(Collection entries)
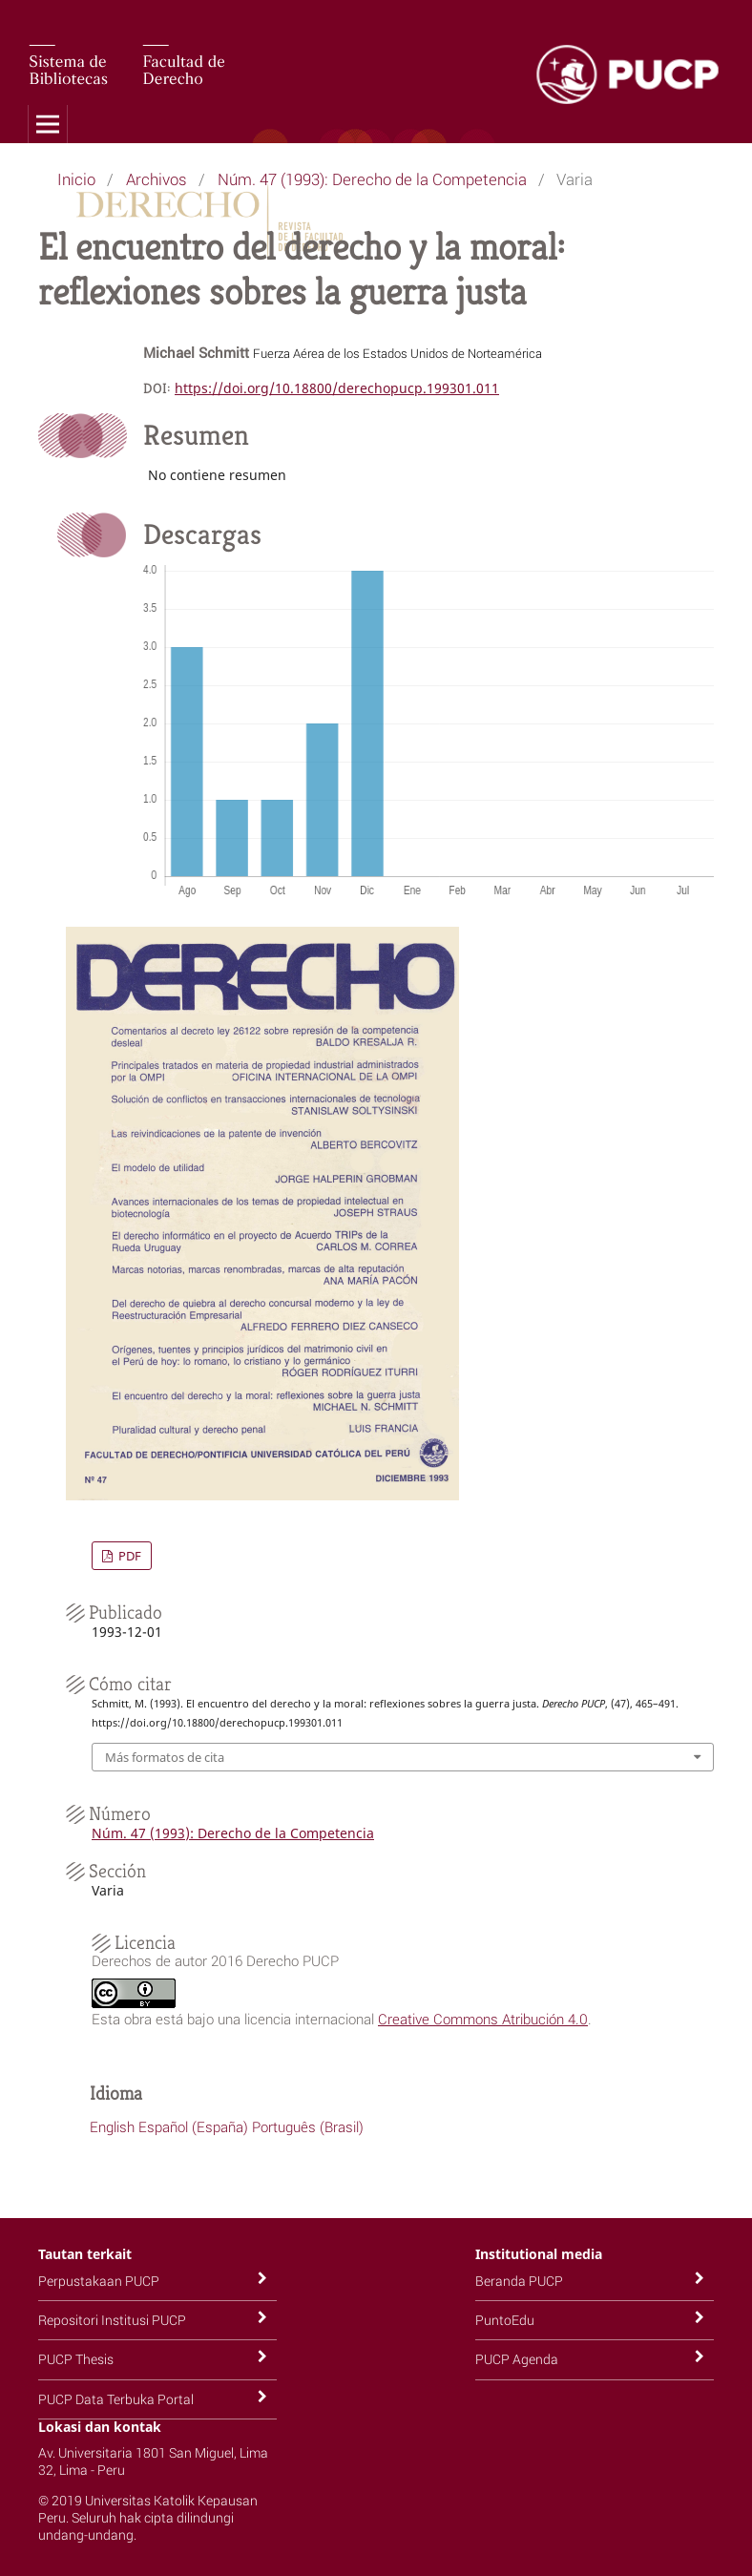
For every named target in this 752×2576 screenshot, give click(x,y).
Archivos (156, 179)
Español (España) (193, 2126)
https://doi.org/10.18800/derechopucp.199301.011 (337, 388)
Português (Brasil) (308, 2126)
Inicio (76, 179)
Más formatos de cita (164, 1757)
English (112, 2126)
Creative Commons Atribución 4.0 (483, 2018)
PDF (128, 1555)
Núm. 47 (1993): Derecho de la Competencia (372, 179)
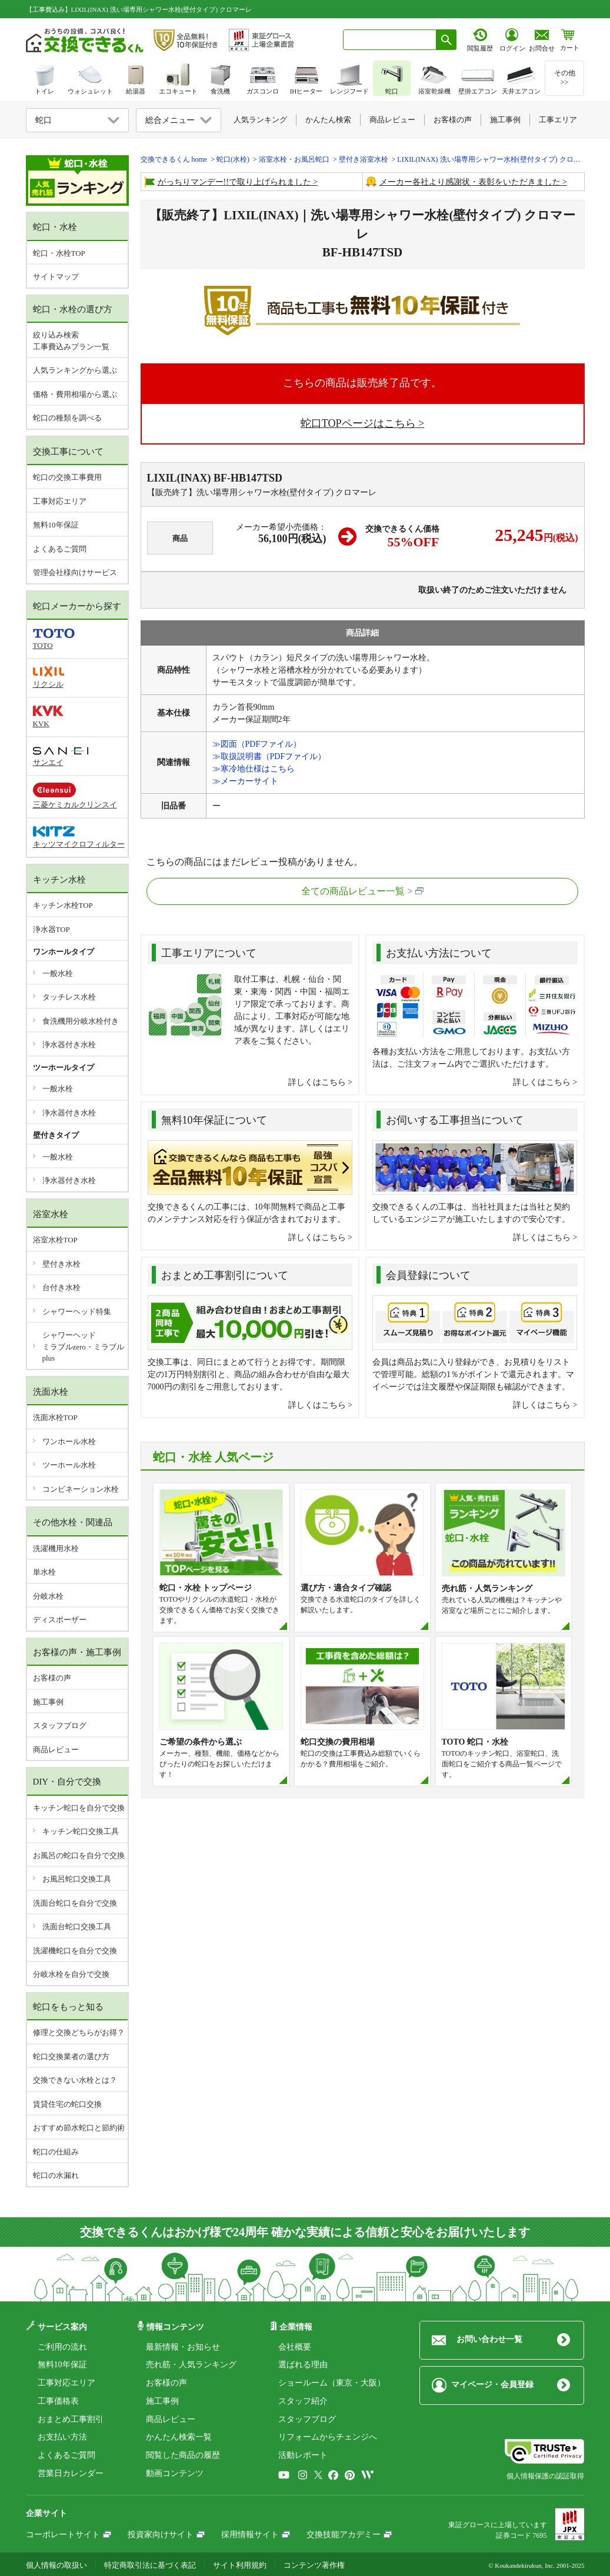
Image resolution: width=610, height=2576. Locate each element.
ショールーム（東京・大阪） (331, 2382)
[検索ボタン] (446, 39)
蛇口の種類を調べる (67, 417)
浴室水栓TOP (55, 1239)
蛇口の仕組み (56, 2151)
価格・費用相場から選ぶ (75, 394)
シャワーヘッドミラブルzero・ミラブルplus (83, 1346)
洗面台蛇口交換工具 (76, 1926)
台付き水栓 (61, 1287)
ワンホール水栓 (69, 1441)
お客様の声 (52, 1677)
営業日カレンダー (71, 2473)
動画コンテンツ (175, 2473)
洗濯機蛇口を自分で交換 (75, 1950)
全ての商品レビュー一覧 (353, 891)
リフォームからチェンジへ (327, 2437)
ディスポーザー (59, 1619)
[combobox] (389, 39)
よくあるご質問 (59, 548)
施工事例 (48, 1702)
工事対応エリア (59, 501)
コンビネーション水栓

Exercise instructions —
Copy every one of the lines above word for word, leaving out the pictures.

Exercise result —
For every named target in this 752×2576 screenshot, give click(x,y).
Archivos (156, 179)
Español (España) (193, 2126)
https://doi.org/10.18800/derechopucp.199301.011 (337, 388)
Português (Brasil) (308, 2126)
Inicio (76, 179)
Más formatos de cita (164, 1757)
English (112, 2126)
Creative Commons Atribución 4.0 (483, 2018)
PDF (128, 1555)
Núm. 47 (1993): Derecho de la Competencia (372, 179)
Image resolution: width=610, height=2576. Locate each element.
ショールーム（東京・大阪） (331, 2382)
[検索ボタン] (446, 39)
蛇口の種類を調べる (67, 417)
浴室水栓TOP (55, 1239)
蛇口の仕組み (56, 2151)
価格・費用相場から選ぶ (75, 394)
シャワーヘッドミラブルzero・ミラブルplus (83, 1346)
洗面台蛇口交換工具 (76, 1926)
台付き水栓 (61, 1287)
ワンホール水栓 (69, 1441)
お客様の声 (52, 1677)
営業日カレンダー (71, 2473)
動画コンテンツ (175, 2473)
洗濯機蛇口を自分で交換 (75, 1950)
全ての商品レビュー一覧 (353, 891)
リフォームからチェンジへ (327, 2437)
ディスポーザー (59, 1619)
[combobox] (389, 39)
よくあるご質問 (59, 548)
施工事例 (48, 1702)
工事対応エリア (59, 501)
コンビネーション水栓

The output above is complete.